探偵たちの鎮魂歌


 レッドキャッスルの限りなく最上階に近い一室で、白馬探は膝の上に乗せ広げていた本からふと顔を上げた。
 窓の向こうにあるのはミラクルランドだけで、たとえ夜と言えどもカーテンを閉める必要はない。日中こそは初夏の陽気に汗ばむほどだったが、陽が落ちれば少しばかり肌寒い。それでも探は開いたままの窓を閉めようとはしなかった。
 ドォンと言う音ともに、たった一発の花火が上がる。オレンジ色の光を放ちながら零れる火花の中に、すいと過ぎった黒い影を見つけ、探は仄かな笑みを浮かべた。
「おやおや」
 呆れるような口ぶりでそう呟き、テーブルの上のカップを持ち上げる。香り高い紅茶の琥珀色を目で楽しみ、鼻腔で楽しみ、そしてようやく唇へつける。一口啜り、ソーサーへ戻せば、開け放したままのベランダでばさりと羽音がたった。再び顔を上げ見やれば、そこには稀代の怪盗、怪盗キッドの姿があった。
 スーツにマント、シルクハットに手袋に至るまでと総白尽くめで、夜目に目立つことこの上ない。モノクルを外し、スーツのポケットに落とし込んだ彼は、部屋の中の探がじっと見つめているのに気付くと、大仰にシルクハットを取りお辞儀をした。マジシャンさながらの仕草にマントは翻り、一瞬キッドの姿を隠す。そしてそれが取り払われた後には、ジーンズにシャツ姿のラフな少年の姿があった。
「よぉ、ワトソン」
 部屋の隅の止まり木で目を細めている鷹に挨拶をし、探の座るテーブルの側へやってくるのは黒羽快斗。怪盗キッドその人でありながら、怪盗キッド専門の探偵である探の同級生であり、恋人のようなものだ。

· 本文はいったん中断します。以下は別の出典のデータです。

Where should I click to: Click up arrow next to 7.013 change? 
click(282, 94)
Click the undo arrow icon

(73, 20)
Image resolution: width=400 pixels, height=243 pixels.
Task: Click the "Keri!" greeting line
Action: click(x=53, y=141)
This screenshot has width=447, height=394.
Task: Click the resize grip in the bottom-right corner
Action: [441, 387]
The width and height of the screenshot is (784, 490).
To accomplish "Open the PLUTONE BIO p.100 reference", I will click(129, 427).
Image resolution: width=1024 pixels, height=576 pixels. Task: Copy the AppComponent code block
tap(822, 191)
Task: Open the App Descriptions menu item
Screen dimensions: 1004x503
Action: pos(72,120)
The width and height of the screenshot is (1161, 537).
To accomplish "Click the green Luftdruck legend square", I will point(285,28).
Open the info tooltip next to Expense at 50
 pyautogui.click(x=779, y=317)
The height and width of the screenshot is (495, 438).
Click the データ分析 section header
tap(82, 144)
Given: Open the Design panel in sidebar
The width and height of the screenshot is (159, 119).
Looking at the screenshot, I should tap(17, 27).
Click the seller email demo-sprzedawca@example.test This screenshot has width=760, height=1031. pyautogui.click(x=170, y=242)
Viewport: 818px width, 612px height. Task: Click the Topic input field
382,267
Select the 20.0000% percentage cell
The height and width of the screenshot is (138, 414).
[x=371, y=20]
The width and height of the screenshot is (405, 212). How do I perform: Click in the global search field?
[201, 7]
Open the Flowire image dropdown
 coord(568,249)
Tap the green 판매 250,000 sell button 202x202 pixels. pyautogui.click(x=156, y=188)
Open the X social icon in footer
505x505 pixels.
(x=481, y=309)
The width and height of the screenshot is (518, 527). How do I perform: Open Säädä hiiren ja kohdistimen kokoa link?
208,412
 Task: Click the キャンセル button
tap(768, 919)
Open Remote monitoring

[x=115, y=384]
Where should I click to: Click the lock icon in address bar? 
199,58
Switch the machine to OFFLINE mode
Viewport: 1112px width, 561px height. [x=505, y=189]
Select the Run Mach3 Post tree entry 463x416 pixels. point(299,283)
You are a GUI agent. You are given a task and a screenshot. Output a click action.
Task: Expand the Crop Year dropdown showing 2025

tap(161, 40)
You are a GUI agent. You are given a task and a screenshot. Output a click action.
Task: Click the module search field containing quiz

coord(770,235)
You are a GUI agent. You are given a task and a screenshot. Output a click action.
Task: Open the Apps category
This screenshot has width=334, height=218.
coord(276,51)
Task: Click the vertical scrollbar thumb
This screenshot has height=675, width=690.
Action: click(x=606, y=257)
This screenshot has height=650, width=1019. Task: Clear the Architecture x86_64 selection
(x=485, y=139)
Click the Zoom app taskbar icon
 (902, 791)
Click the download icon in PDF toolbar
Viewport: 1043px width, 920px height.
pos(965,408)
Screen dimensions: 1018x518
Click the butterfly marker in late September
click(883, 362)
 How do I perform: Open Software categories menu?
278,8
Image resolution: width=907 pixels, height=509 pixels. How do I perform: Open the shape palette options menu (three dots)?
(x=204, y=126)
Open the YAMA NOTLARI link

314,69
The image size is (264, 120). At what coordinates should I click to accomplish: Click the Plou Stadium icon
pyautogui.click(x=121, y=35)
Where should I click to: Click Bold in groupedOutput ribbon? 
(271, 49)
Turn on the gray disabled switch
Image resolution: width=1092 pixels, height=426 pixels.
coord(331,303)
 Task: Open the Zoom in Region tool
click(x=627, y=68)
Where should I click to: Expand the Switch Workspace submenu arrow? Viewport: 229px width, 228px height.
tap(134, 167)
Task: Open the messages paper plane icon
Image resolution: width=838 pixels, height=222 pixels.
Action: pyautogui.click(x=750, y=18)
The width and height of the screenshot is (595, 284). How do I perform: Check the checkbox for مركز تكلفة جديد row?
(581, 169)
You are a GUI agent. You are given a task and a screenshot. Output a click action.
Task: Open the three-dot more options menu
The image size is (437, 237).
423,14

 ようなもの、とつくのは、まだそこに至るまでの過程の中に彼らがあるからで、もう一歩二歩、足を互いに踏み出せれば恋人とはばかりなく称せられるだろう。
「随分とサービス満点でしたね、黒羽くん」
 探が自ら紅茶を注いで差し出せば、サンキュ、と軽い礼を口先に乗せ、快斗はソーサーを受け取った。
「あの花火はデートをすっぽかされ、一日待ちぼうけを食らわされた恋人への罪滅ぼしですか?」
 受け取ったカップをすぐに口に運び、熱い…、と眉を顰めてテーブルへ戻す。じっと見上げる物言わぬ目が、多弁に違うものを用意しろと要求する。やれやれ、と探は溜息を吐いて、部屋の隅にあるミニバーの冷蔵庫からペリエを抜き出した。
「ペリエでいいですか? レモン? ライム?」
「ラズベリー」
 まったく、と口ではそう言いながらも、内心ではさほど苦とは思っていないのが、快斗の我侭だ。他愛ないことで我侭を言われると、何が何でもそれを叶えてやりたくなる。叶えられる範囲で言われる我侭だと解っているからなおさらだ。おそらく快斗は、部屋に入った数秒の間で、ミニバーの中にラズベリーのボトルがあるのを見取っていたのだろう。カクテルに使うためのラズベリーのボトルを棚から下ろし、手早くペリエを拵える。グラスの中でからからと揺れる氷の音に紛れさせるように、快斗が低く呟いた。
「悪かったよ」
「待ちぼうけをさせたことですか?」
 探がグラスを持って寄れば、ああ、と快斗が呻く。
「それに、こんな所に行こうって言ったのも」
「ああ、その事ですか」
 ミラクルランドのスーパースネークに乗りたいと言い出した快斗の願いを叶えるために、探はレッドキャッスルのホテルを予約した。探偵白馬探の名に気付いた曰くあり気な依頼人に会ってくれるようにと依頼人の秘書とやらに頼まれたのだが、探はあっさりきっぱり断ったのだ。僕の専門は怪盗キッドだけですから、と。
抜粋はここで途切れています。